I appreciate it too. I will most certainly pay more attention in post-production. Any advice is much appreciated, I am always looking to improve and learn new things.


----------



## Steve5D (Oct 2, 2012)

cgipson1 said:


> Just keep in mind that amolitor is always the "dissenter". He is always going against what everyone else says. And he is neither a professional photographer, or a wedding photographer. And others here that do shoot professionally and do shoot weddings are gong to say the same things I said!  So pick who you want to listen too.. carefully!



Wow.

Some of the best photos I've ever seen were taken by absolute amateurs. 

Dismissing someone's opinion, or suggesting that someone else dismiss is, simply because the person expressing it isn't a "professional" is short-sighted and naive...


----------



## Steve5D (Oct 2, 2012)

A question for the OP: Were the clients pictured in the examples you've posted happy with your work?

Because, at the end of the day, all of the advice and criticism and commentary means little in comparison...


----------



## dorian7 (Oct 2, 2012)

Steve5D said:


> A question for the OP: Were the clients pictured in the examples you've posted happy with your work?
> 
> Because, at the end of the day, all of the advice and criticism and commentary means little in comparison...



Hi Steve,

Yes, they were very happy. I have never marketed, solicited or advertised. My business is all based on people seeing the photos and wanting the same.
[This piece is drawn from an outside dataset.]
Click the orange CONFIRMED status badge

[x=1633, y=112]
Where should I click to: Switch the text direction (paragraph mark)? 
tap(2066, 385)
Thanks, this is a great point!


----------



## Canuk (Oct 2, 2012)

I agree w/ what others have said here, Mleek, Tirediron, Derrel, and Charlie, that the skin tones do not look flattering in some of the pics.

The title of your post says that you were looking to improve, you have been given good advise, what you do with it is up to you. Remember your clients have an emotional connection to your work, and will not be as critical of it as someone who is not emotionally detached.


----------



## dorian7 (Oct 2, 2012)

Canuk said:


> I agree w/ what others have said here, Mleek, Tirediron, Derrel, and Charlie, that the skin tones do not look flattering in some of the pics.
> 
> The title of your post says that you were looking to improve, you have been given good advise, what you do with it is up to you. Remember your clients have an emotional connection to your work, and will not be as critical of it as someone who is not emotionally detached.



Thanks Canuk,

I will certainly work to improve.

I haven't really got much feedback for improving equipment yet... My main question is do you think it is more cost beneficial to upgrade the body sooner or get some better glass?


----------



## amolitor (Oct 2, 2012)

I think the consensus is that you need a second body ASAP, actually. Whether you use it or not, you need to have one available for when the first one dies unexpectedly. If you don't shoot weddings every weekend, you might consider simply renting one for every gig, for now. You can do the same with glass, find out what works for you and so on.

Two bodies, though, is a dead necessity.


----------



## Canuk (Oct 2, 2012)

I would definitely say better glass. A 24-70 f2.8 and 70-200f2.8 I think are considered the staples of the wedding photographer these days, but I am not a wedding photographer nor pro.
The Canon L series lenses are definitely some of the best, but are not cheap. Both Tamron and Sigma make some pretty good lenses, but the trick is to do some research and figure out what you need. I have the Tamron 70-200 f2.8, very good image quality, but the AF is not the fastest nor the quietest.


----------



## Derrel (Oct 2, 2012)

Steve5D said:


> A question for the OP: Were the clients pictured in the examples you've posted happy with your work?
> 
> Because, at the end of the day, all of the advice and criticism and commentary means little in comparison...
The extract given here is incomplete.